Equipment
Reliability Institute - your reliability newsletter
November, 2000 |
|
Hello,
readers! We hope you will enjoy reading this Fall 2000 issue of
our Reliability Quarterly. Well, it's supposed to be quarterly.
For various reasons we've missed a few issues. We want to introduce
two contributors to this one: Dan Conine of Sheboygan, Wisconsin
and Kirk Gray of Louisville (pronounced lewisville not looieville),
Colorado. Brief author biographies are posted at the ends of the
articles.
Wayne Tustin
|
*******************************
|
Doing
Good Work
by Dan Conine
In Zen and
the Art of Motorcycle Maintenance, the author talks extensively
about quality, and how to determine its attributes; how to know
quality in the world around us, and what parts of life are considered
quality of life. In recent years, manufacturers around the world
have been actively pursuing quality programs in order to lay claim
to building quality products. These programs come under the guise
of 'zero-defect', 'six-sigma', 'ISO-XXXX', etc. The goal of all
of these programs has been to improve the reliabillity of products.
This reliability is usually pre-defined as some finite number of
measurements which can be made on the product, thus quantifying
the output of a particular production line as based on the design
intent.
What this means
is: you can make a product that is totally useless crap, as long
as it is consistently useless and crappy. The entire 'quality' myth
is based on the assumption that quality is quantifiable in a finite
number of steps. This may be true, but good work is an infinite
process which cannot end. By the same token, it is infinitely simpler
than a quality program. Good work cannot be completely measured.
It lies in the heart of the lover of that particular product. Not
in the mind of an inspector following a blueprint, but in the soul
of the user.
What makes a
Stradivarius ? Not quality, but good work. It cannot be measured
except by the ears of a lover of the music, and only when played
by a lover of that same music. It is action to be lived in, not
looked at. The commonest example of good work in modern times are
the software programmers who live in their work for days at a time.
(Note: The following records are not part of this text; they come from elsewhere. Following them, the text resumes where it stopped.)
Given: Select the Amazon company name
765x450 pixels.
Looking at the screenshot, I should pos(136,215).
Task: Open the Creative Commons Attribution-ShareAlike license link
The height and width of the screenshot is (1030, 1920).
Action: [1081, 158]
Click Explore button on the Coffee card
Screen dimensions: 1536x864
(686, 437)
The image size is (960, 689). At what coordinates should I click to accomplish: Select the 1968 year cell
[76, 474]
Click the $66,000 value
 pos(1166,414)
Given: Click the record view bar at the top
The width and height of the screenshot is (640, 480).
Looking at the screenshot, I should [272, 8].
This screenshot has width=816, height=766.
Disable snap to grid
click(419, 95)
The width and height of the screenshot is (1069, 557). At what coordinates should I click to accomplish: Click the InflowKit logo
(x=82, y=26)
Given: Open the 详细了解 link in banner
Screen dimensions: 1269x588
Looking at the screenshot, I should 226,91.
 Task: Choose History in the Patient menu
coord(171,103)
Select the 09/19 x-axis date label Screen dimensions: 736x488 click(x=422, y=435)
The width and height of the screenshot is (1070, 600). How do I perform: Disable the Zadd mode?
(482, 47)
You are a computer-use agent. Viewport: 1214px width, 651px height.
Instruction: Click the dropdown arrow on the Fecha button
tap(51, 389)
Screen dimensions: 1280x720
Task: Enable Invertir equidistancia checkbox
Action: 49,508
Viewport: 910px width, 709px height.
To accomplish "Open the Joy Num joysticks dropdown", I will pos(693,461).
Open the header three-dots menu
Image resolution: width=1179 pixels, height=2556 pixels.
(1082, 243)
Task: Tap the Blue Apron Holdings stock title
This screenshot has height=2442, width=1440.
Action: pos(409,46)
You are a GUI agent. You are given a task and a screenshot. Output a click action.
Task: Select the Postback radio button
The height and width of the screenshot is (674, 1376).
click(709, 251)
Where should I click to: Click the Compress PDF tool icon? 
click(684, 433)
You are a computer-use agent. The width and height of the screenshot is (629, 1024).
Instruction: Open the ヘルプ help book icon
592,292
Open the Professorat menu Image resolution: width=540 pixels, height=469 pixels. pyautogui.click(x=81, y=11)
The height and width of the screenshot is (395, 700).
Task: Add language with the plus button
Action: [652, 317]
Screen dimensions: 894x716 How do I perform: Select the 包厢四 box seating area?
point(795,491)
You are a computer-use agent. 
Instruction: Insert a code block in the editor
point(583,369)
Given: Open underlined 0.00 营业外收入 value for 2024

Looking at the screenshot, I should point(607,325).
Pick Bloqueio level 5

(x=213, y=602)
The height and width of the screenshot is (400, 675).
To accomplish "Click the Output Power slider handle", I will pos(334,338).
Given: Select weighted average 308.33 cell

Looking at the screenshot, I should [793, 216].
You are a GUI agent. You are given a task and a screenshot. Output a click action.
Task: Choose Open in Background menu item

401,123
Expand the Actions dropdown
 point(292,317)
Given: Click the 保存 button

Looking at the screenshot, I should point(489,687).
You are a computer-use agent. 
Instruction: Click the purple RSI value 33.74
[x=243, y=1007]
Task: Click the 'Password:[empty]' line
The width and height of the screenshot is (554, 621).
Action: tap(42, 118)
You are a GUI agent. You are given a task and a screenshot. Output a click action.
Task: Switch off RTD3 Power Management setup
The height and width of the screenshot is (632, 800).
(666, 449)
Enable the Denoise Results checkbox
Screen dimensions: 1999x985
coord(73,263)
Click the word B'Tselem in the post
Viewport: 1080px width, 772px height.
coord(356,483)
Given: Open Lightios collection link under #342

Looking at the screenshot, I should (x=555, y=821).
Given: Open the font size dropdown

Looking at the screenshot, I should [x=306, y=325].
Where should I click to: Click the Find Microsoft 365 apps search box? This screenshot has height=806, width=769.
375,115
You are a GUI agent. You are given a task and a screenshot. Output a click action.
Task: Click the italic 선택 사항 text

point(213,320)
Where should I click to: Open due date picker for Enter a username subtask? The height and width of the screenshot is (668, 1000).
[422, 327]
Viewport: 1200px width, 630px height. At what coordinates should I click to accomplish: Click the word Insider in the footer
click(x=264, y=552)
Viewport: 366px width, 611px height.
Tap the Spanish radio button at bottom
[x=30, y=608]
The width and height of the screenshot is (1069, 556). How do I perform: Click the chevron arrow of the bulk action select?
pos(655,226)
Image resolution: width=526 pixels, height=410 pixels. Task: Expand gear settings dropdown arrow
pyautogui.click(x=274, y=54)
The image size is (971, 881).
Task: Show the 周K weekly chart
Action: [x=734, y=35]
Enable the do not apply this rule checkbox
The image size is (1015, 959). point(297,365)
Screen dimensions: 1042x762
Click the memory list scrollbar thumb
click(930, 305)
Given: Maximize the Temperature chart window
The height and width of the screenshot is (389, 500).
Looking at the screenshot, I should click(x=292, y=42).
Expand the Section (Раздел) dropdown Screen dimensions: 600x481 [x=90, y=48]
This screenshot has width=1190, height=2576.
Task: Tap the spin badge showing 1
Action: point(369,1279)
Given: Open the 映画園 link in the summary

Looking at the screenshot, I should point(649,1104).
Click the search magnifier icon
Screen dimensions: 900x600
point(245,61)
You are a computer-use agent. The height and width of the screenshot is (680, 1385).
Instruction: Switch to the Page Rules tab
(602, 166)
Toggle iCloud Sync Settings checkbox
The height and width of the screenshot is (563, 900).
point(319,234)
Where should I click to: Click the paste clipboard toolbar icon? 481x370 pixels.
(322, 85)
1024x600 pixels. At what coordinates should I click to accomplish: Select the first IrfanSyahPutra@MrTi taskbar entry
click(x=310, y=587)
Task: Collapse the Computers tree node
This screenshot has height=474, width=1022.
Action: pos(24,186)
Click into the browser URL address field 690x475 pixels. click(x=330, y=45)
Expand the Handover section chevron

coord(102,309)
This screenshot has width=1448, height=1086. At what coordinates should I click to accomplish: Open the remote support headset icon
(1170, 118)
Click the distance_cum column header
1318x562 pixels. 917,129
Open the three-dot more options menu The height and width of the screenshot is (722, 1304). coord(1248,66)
The world tries to quantify and compare one software program to
another by counting bugs, or tallying accounts, but the good work
is done in the wee hours of the night, and it is appreciated by
a dedicated user who brings the code to life, knowing he is performing
feats which may not be remembered by posterity, but by his own soul.
The same relationship
exists in many places, but fewer and farther between than ever in
our history. This relationship between producer and user is the
basis of good work. It can easily be confused with 'Flow', that
feeling by a single person that they are part of the bigger picture,
and fit well with it. This can also be mixed with 'Inspiration',
sometimes felt as 'divine'. But these things fail to reach the level
of good work because they fail the relationship between producer
and user. In good work, the user may even be the same person that
produced the work, but the relationship is still there. The producer
of the work is compelled to embellish it with details: cleaning
all the cracks and crevices, removing sharp edges, streamlining
the code, pulling the weeds. The user cannot use the product without
appreciating the usefullness of the thing: the reliability of a
program, the noiselessness of an automobile, the responsiveness
of a control, the cleanliness of the food.
The failing
of a quality program to achieve good work lies in the inherent design
of any quality program. A quality program is designed to allow the
production of things by replaceable 'units' without the knowledge
and skill required of a good work producer. Quality is, at most,
reduced to 'acceptable by the average user', and at least, to 'tolerable
by some users'. In the case of Microsoft, it is reduced to 'sometimes
useable by disgruntled, enslaved users'.
This reduction
to 'acceptability levels' has permeated our society, not only in
the production of things, but also in education, food, transportation,
and philosophy. We no longer seek out great thinkers who expand
the meaning of words and their uses, but rather, we only accept
works that are 'peer reviewed and published'. We no longer grow
our own vegetables and seek out the wild fruits on fencerows, we
expect any and all of the sweetest, purest, insect-free foods to
be in the supermarket. We no longer buy or make tools that feel
good in our hands, now they must be safety-certified, and mass-produced
to fit 3 sigma of the population who is interested in a hobby.
Good work is
not taught in schools. To the contrary: if an engineer has a tendency
toward perfection in a product, they are criticized for delaying
a production schedule and 'over-engineering' something. The goal
is always to make a quick profit in order to continue on in business.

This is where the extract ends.